======== Texte fourni ========

Influencé par les philosophes des Lumières, il rompt avec l'héritage familial et voit dans 1789 l'avènement inéluctable d'un nouvel ordre social et politique, fondé sur les principes démocratiques.

Mais, dans la France de l'après-Révolution, marquée par les crises politiques et sociales successives, l'instauration de la démocratie reste problématique.

Pour comprendre pourquoi, Tocqueville va chercher aux États-Unis « une image de la démocratie elle-même ».

Inaugurant une science politique nouvelle, il dégage de l'analyse socio-historique un modèle théorique pour comprendre la nature d'une société démocratique, ses conditions d'existence et de fonctionnement, et en prévoir les évolutions, afin de découvrir « les moyens de la rendre profitable aux hommes » L'égalisation des conditions, « fait générateur » de la société démocratique La démocratie se caractérise essentiellement par l'égalisation des conditions, tendance lourde de l'histoire.

Sur le plan juridique et politique, elle institue l'égalité de droit, abolit les privilèges et affirme le principe de l'égalité des chances. Sur le plan social et économique, elle tend à l'égalisation des fortunes et à l'homogénéisation des classes.

Cette dynamique est portée par une mentalité spécifique, « la passion de l'égalité », qui a pour composantes la jalousie à l'égard de ceux qui possèdent plus que soi, le désir de ressembler aux autres et l'exigence de l'instauration de relations égalitaires entre les hommes. La tendance des démocraties au despotisme La « tyrannie de la majorité » : la majorité est censée incarner la volonté du peuple et peut donc légitimement imposer ses décisions à la minorité.

========

*Liste des consignes:*
1. Dans le texte sur Tocqueville, dans quel pays Tocqueville va-t-il chercher « une image de la démocratie elle-même » ?
2. Expliquez, en vous appuyant sur le texte sur Tocqueville, pourquoi celui-ci se rend aux États-Unis.
3. Recopiez mot pour mot le passage du texte sur Tocqueville compris entre « Sur le plan juridique » et « l'homogénéisation des classes. », ces deux segments inclus.

======== Données fournies ========

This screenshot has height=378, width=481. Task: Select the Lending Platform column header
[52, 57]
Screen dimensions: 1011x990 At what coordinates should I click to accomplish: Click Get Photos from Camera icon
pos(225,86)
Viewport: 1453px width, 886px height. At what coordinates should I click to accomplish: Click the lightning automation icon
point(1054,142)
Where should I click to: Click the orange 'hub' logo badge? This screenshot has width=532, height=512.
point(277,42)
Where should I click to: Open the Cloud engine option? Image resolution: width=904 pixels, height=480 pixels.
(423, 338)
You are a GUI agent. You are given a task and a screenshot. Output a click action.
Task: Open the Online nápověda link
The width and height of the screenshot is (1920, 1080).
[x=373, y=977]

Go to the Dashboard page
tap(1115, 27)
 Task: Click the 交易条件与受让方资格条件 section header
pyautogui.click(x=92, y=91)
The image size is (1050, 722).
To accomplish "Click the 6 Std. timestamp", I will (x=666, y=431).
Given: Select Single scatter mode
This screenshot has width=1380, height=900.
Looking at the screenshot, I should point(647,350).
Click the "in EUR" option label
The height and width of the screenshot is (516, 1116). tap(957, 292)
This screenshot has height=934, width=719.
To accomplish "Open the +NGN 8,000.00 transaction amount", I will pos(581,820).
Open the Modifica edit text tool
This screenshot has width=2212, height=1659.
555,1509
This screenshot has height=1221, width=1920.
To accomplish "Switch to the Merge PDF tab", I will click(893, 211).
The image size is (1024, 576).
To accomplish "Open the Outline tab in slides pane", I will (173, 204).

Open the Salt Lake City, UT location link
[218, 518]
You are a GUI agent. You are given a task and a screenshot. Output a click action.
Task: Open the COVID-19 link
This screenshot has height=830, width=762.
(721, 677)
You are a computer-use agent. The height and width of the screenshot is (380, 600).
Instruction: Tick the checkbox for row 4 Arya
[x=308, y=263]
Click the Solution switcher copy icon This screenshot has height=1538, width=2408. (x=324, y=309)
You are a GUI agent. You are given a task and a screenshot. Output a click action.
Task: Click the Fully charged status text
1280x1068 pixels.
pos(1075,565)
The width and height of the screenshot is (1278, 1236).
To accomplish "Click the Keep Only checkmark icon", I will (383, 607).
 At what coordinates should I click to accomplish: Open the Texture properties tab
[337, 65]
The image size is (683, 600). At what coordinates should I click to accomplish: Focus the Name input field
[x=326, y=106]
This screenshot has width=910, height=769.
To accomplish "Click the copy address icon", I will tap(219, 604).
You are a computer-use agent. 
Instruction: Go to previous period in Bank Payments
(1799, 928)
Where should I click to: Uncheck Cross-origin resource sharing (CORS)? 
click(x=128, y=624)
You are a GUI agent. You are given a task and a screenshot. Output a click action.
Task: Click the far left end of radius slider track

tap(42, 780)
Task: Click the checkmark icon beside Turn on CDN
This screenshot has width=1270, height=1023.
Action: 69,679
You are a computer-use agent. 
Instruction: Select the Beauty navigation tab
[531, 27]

========

*Réponses par consigne:*
1. Aux États-Unis.

2. Dans la France de l'après-Révolution, secouée par des crises politiques et sociales successives, l'instauration de la démocratie reste problématique. Tocqueville va donc chercher aux États-Unis « une image de la démocratie elle-même » pour comprendre pourquoi.

3.
Sur le plan juridique et politique, elle institue l'égalité de droit, abolit les privilèges et affirme le principe de l'égalité des chances. Sur le plan social et économique, elle tend à l'égalisation des fortunes et à l'homogénéisation des classes.